What is expected: Repeat every line from the line containing "You are a computer-use" to the end of the data, exactly. Leave the pictures out.

[Stored data entries]
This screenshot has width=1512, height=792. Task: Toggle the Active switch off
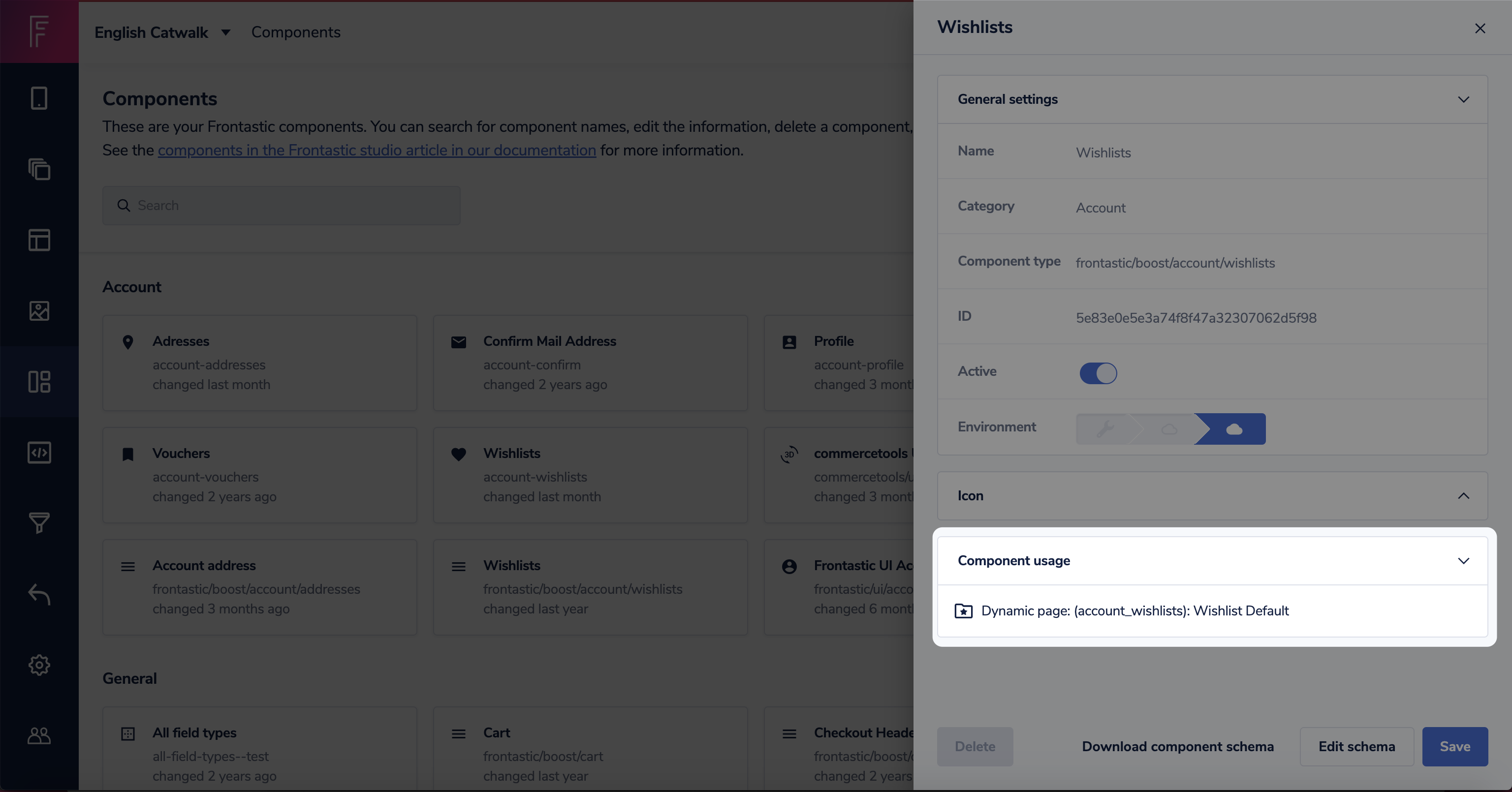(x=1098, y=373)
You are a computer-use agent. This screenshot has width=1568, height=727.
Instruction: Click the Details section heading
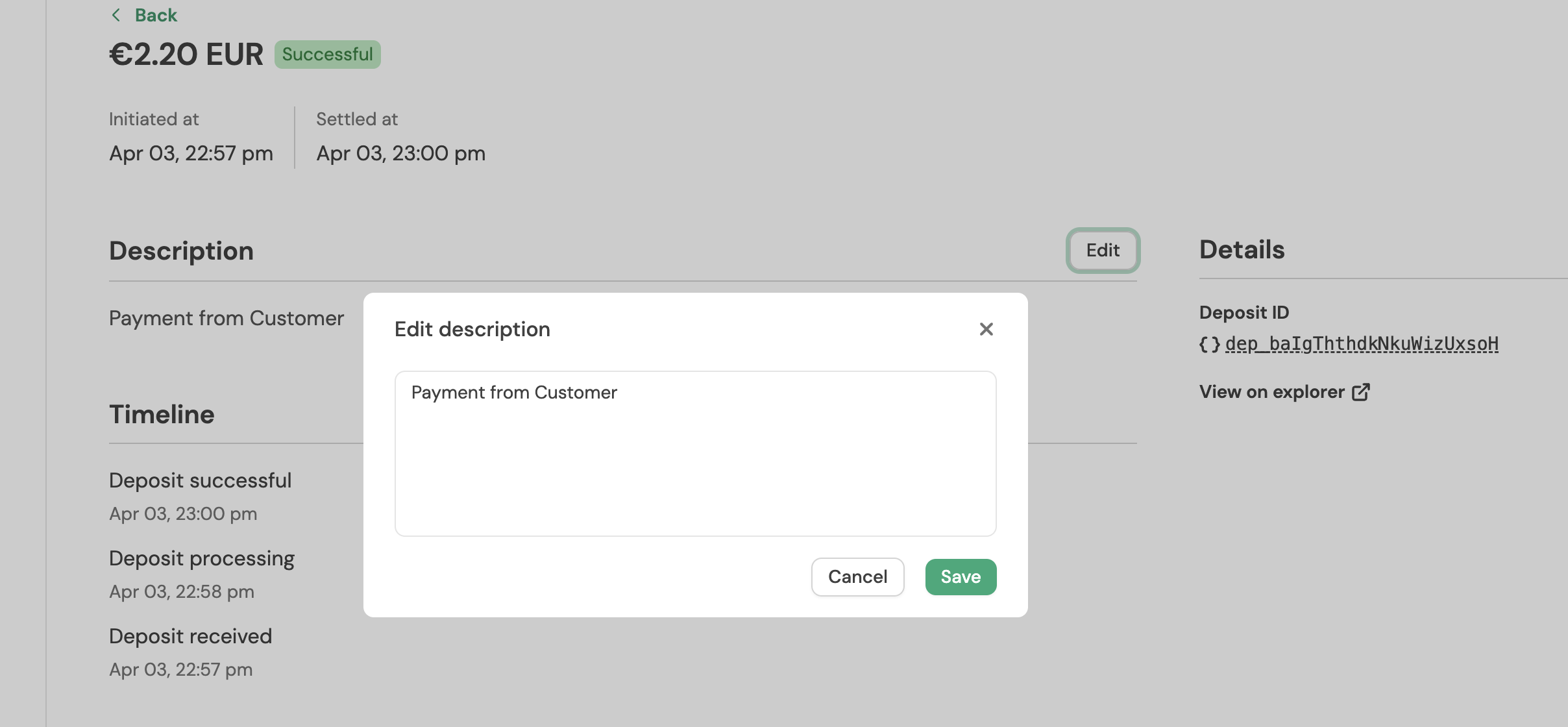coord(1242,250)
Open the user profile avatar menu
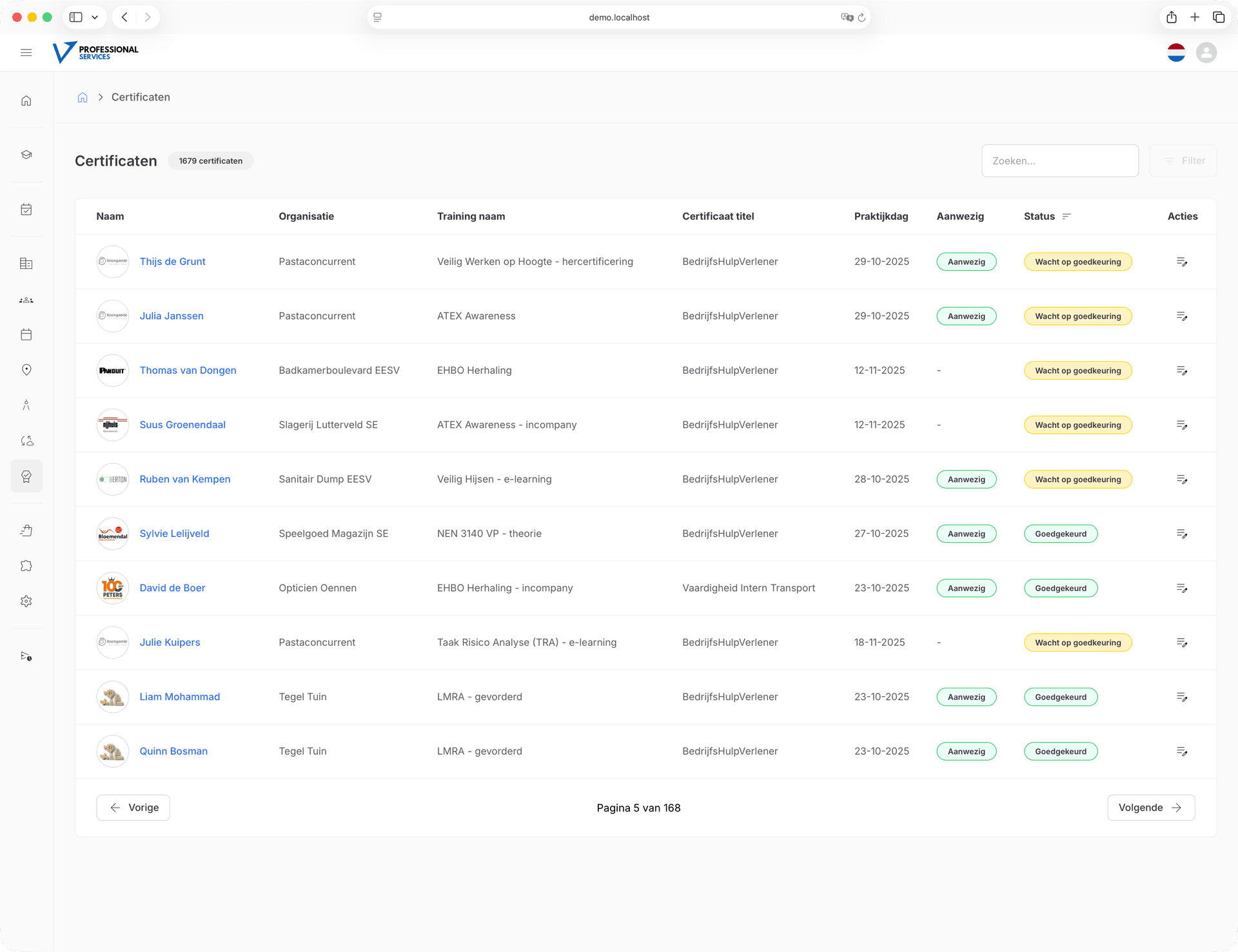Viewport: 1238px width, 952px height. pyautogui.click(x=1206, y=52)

Your response:
You are a computer-use agent. This screenshot has width=1568, height=727.
Instruction: Click the Details section heading
coord(1242,250)
Open the user profile avatar menu
Viewport: 1238px width, 952px height. pyautogui.click(x=1206, y=52)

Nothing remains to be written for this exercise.